• Problem description: Recast the stretch of material from the line containing "You are a computer-use agent. 1286x804" through the line containing "Action: click(23, 810)" as a JSON list of strings, one string per line and no blank lines. Leave the pictures out of the list.

• Supplied records:
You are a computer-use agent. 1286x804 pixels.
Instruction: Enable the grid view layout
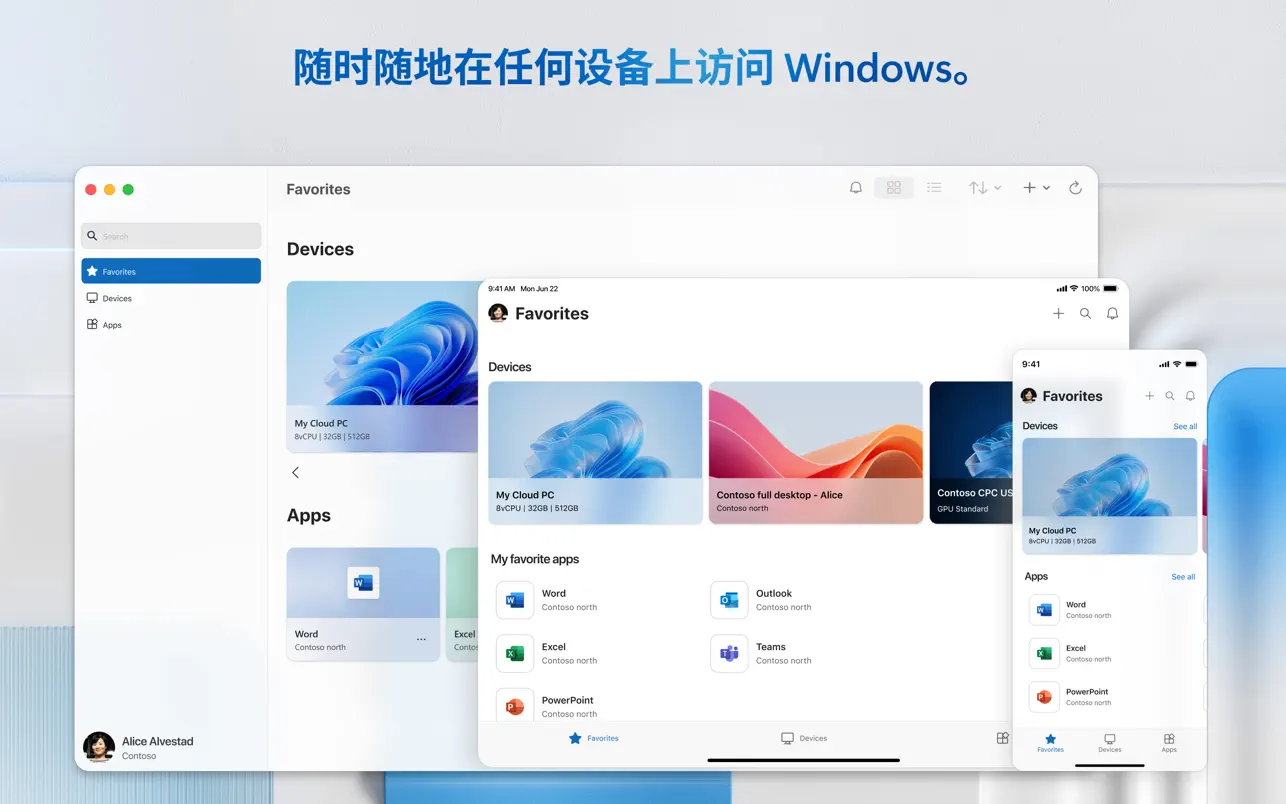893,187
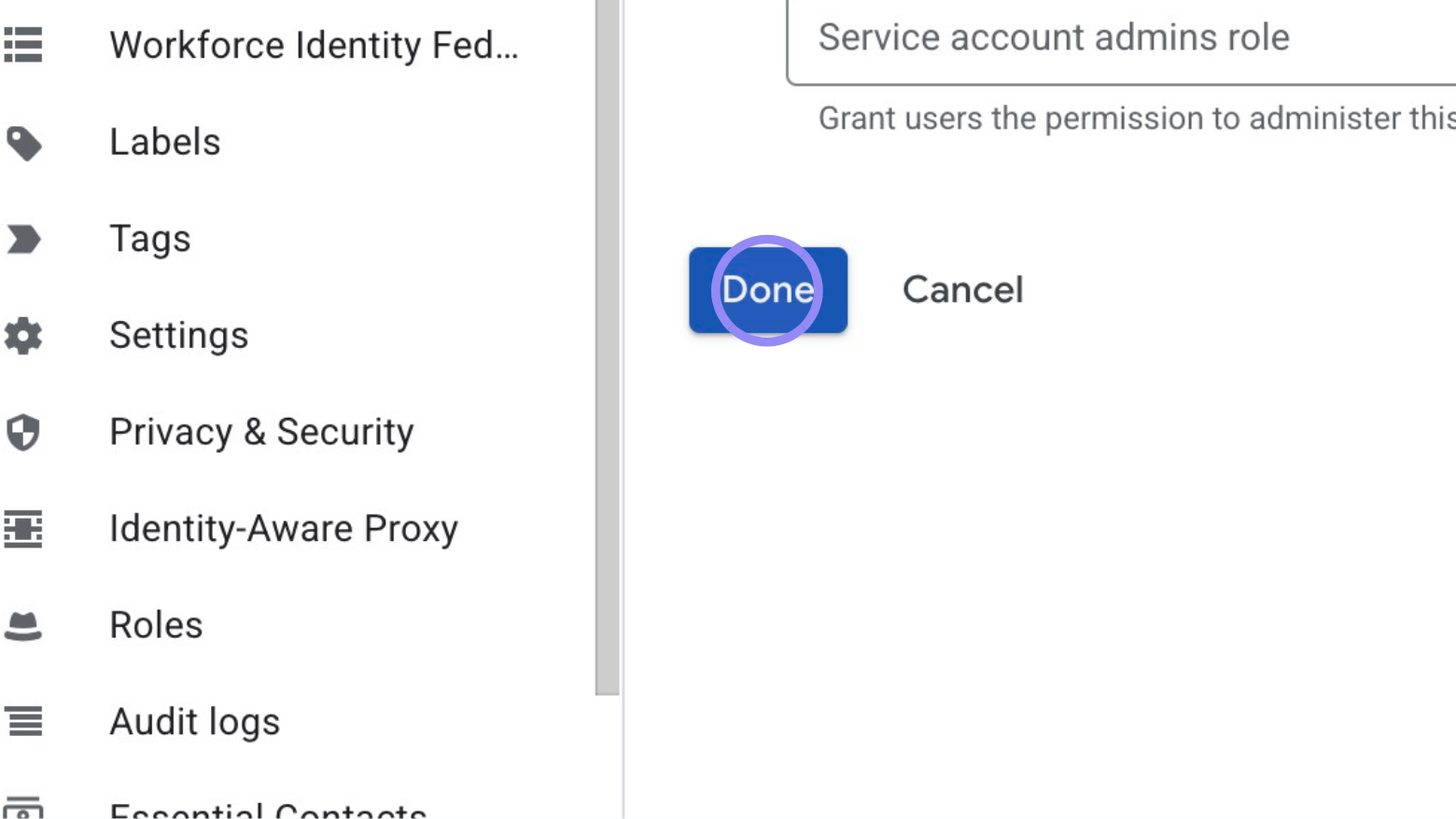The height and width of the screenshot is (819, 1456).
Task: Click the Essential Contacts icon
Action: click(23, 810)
---
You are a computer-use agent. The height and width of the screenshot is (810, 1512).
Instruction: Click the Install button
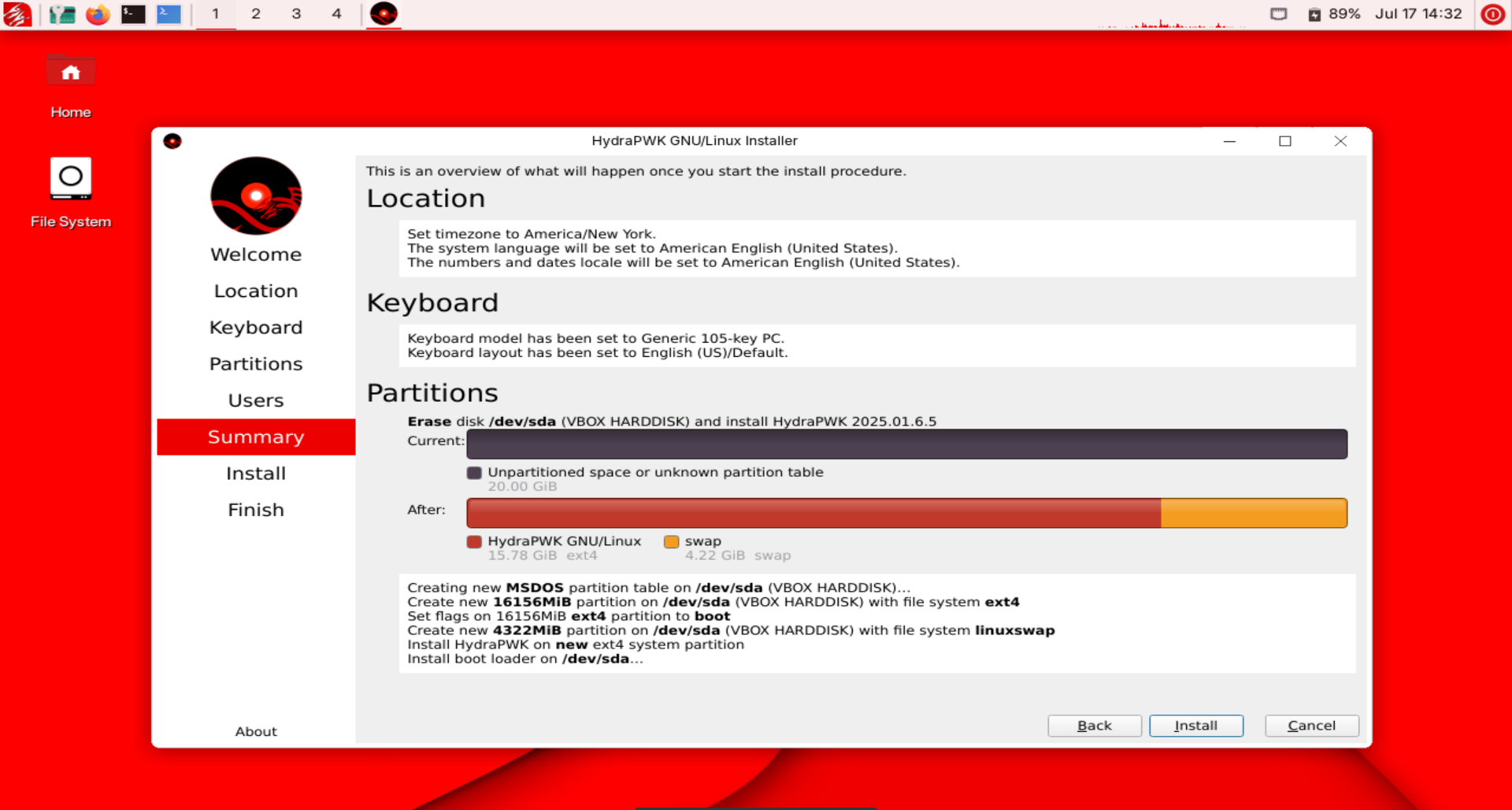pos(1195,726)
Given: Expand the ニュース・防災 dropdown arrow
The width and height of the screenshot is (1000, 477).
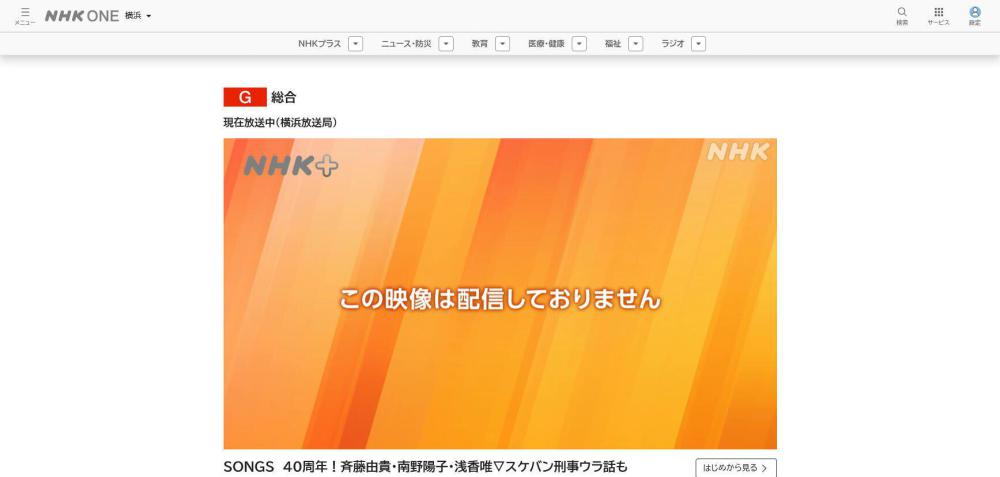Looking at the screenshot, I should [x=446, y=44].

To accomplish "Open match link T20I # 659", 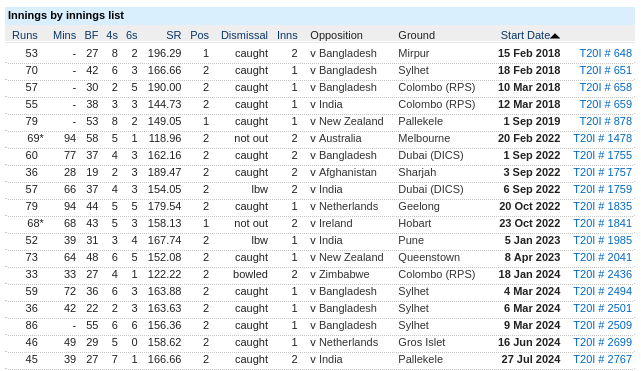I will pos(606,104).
==
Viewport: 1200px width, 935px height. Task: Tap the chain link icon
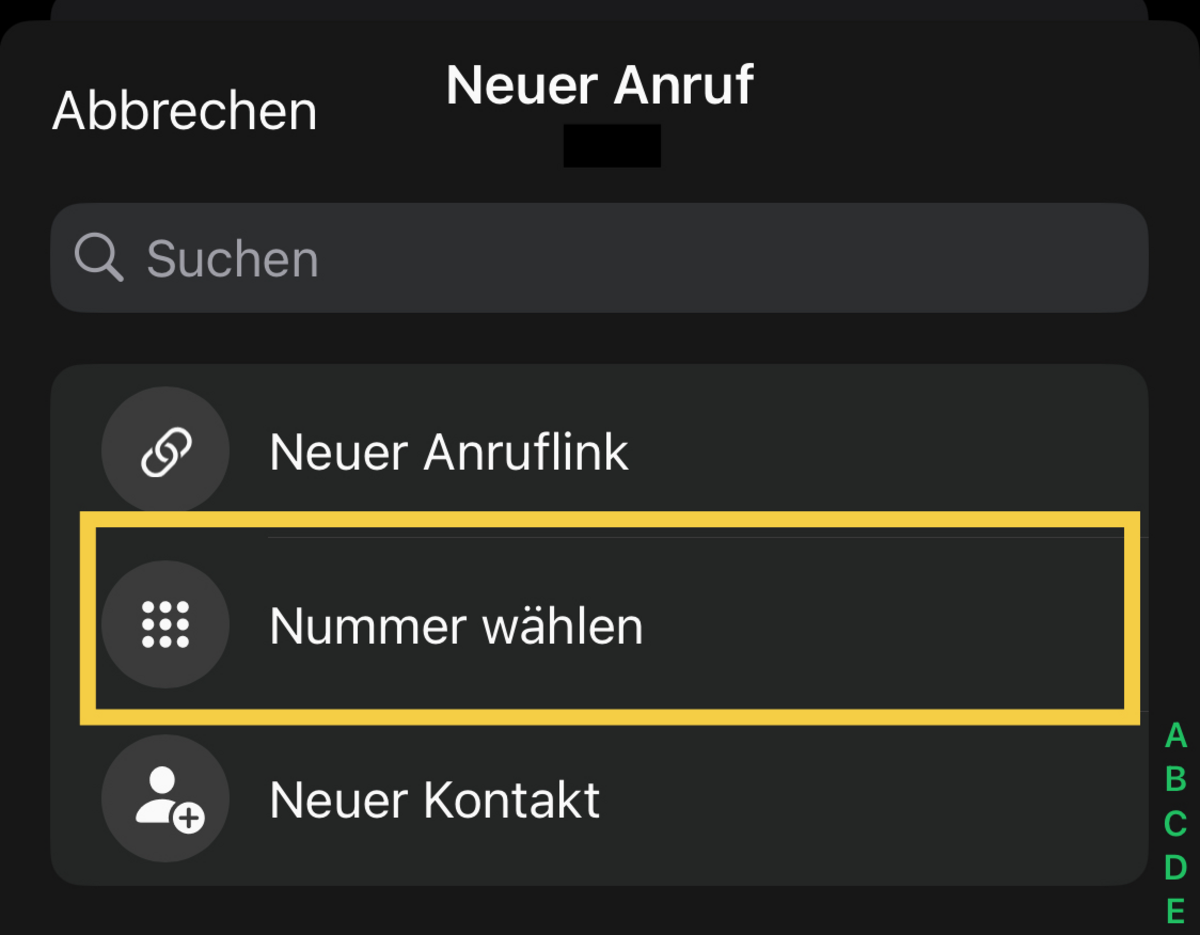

• Result of this exercise:
[
  "You are a computer-use agent. 1286x804 pixels.",
  "Instruction: Enable the grid view layout",
  "893,187",
  "The height and width of the screenshot is (819, 1456).",
  "Task: Click the Essential Contacts icon",
  "Action: click(23, 810)"
]